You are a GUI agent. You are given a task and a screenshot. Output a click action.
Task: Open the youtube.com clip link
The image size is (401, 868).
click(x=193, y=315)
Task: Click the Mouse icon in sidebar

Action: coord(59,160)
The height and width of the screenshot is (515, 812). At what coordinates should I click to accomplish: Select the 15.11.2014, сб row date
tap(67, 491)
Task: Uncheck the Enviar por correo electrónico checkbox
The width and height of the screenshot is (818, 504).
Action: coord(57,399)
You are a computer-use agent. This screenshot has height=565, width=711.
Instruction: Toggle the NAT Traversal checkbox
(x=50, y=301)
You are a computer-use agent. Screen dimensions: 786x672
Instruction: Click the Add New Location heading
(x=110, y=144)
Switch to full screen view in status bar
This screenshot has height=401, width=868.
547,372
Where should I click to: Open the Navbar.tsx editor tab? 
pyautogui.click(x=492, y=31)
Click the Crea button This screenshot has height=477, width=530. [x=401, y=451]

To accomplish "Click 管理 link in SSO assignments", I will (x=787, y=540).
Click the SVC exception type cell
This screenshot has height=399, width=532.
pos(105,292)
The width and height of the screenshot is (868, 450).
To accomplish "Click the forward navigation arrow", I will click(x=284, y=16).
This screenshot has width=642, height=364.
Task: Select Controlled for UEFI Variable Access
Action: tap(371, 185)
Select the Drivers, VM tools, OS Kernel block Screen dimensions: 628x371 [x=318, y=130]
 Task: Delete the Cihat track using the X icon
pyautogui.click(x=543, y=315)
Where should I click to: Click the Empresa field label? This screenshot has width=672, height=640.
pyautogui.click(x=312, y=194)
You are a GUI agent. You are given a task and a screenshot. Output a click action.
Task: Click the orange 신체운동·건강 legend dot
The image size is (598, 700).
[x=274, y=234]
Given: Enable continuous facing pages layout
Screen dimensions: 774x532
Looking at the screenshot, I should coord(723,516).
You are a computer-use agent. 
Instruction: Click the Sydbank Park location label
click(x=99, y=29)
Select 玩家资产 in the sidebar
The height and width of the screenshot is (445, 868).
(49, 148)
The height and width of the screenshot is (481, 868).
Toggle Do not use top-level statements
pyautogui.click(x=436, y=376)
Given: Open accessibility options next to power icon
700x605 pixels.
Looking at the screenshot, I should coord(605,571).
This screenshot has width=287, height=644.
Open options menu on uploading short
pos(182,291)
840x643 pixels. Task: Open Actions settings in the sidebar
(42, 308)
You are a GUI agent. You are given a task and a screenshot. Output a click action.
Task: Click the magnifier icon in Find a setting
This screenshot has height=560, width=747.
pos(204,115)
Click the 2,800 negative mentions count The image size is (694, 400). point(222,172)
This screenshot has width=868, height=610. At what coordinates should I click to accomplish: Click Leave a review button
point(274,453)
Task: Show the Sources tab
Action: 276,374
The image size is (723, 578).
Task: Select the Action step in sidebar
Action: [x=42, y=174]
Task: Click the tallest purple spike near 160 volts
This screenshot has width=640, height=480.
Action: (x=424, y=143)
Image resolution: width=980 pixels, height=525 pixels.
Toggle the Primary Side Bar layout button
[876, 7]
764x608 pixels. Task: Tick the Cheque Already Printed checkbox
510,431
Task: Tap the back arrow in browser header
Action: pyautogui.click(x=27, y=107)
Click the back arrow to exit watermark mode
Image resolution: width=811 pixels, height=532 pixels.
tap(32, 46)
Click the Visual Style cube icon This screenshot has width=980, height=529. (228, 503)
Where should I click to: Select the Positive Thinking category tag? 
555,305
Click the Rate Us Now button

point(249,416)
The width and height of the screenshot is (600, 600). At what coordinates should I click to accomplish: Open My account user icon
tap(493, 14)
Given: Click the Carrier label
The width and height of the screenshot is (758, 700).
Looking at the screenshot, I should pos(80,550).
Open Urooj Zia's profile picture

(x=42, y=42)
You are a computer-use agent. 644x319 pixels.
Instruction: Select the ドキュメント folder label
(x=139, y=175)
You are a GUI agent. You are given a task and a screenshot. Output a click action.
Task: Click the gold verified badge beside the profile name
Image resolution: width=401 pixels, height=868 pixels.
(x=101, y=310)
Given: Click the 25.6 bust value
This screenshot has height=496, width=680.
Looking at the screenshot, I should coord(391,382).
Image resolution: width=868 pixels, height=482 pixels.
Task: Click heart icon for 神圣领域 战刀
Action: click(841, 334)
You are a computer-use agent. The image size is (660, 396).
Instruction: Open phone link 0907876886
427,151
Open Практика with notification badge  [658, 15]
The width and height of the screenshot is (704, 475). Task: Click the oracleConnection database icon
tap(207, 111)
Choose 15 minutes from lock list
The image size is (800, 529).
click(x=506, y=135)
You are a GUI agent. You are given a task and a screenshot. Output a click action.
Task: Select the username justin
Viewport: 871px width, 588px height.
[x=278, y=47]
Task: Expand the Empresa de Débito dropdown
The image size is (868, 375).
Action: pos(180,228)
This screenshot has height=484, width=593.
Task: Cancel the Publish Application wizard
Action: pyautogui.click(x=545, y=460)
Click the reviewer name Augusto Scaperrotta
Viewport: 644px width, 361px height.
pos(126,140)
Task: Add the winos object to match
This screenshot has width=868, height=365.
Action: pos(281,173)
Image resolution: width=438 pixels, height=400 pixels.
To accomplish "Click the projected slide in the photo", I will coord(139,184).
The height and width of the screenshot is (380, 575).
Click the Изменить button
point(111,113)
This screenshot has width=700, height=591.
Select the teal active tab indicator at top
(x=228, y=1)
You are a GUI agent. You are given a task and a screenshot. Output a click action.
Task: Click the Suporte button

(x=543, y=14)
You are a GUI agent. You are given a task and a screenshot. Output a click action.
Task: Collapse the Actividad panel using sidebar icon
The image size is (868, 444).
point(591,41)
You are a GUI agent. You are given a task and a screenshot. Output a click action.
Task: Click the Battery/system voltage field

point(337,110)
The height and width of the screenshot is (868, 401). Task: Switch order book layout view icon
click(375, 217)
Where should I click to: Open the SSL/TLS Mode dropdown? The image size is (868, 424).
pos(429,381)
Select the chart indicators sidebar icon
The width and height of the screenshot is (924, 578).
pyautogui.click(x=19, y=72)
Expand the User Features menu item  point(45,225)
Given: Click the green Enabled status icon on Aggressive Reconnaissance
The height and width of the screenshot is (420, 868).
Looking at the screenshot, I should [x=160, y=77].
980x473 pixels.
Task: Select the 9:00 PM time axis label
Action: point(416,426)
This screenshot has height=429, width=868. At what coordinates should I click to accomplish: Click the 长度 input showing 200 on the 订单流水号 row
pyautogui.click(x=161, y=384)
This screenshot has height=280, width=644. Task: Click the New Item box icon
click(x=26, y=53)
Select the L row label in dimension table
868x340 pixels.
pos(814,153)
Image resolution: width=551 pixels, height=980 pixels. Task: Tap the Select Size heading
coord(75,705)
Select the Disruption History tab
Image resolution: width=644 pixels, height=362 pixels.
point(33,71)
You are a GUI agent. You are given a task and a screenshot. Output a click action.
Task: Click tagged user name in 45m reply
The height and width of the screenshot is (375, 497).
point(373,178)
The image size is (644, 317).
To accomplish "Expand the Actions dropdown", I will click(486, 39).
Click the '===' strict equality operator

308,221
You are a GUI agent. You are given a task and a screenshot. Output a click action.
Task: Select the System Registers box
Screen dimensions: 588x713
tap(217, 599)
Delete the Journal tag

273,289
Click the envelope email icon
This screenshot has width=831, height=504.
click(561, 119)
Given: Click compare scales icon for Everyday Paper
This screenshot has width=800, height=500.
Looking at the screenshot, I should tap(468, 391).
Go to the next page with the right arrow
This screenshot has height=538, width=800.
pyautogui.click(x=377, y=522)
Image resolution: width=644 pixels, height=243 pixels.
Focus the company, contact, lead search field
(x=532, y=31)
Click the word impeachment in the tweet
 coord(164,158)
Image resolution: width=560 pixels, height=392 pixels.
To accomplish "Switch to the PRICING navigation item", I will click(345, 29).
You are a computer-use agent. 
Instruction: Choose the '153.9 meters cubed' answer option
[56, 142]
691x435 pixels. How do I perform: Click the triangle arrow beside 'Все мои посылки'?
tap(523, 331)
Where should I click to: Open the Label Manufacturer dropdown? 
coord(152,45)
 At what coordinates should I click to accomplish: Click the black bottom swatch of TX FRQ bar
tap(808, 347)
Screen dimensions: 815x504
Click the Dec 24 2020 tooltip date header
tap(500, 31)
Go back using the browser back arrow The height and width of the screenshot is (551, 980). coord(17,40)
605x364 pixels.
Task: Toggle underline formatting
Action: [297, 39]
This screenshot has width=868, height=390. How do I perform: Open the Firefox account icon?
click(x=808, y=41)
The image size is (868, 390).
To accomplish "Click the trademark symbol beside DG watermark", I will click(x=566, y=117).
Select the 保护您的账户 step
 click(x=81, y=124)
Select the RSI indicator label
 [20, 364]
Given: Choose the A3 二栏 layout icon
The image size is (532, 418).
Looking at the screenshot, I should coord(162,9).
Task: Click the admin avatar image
|---|
Instructions to follow
What do the lines above say from the one containing "Task: Select the System Registers box" down to the one containing "Image resolution: width=644 pixels, height=243"? Return them exactly, both end lines included, and only them.

Answer box
Task: Select the System Registers box
Screen dimensions: 588x713
tap(217, 599)
Delete the Journal tag

273,289
Click the envelope email icon
This screenshot has width=831, height=504.
click(561, 119)
Given: Click compare scales icon for Everyday Paper
This screenshot has width=800, height=500.
Looking at the screenshot, I should tap(468, 391).
Go to the next page with the right arrow
This screenshot has height=538, width=800.
pyautogui.click(x=377, y=522)
Image resolution: width=644 pixels, height=243 pixels.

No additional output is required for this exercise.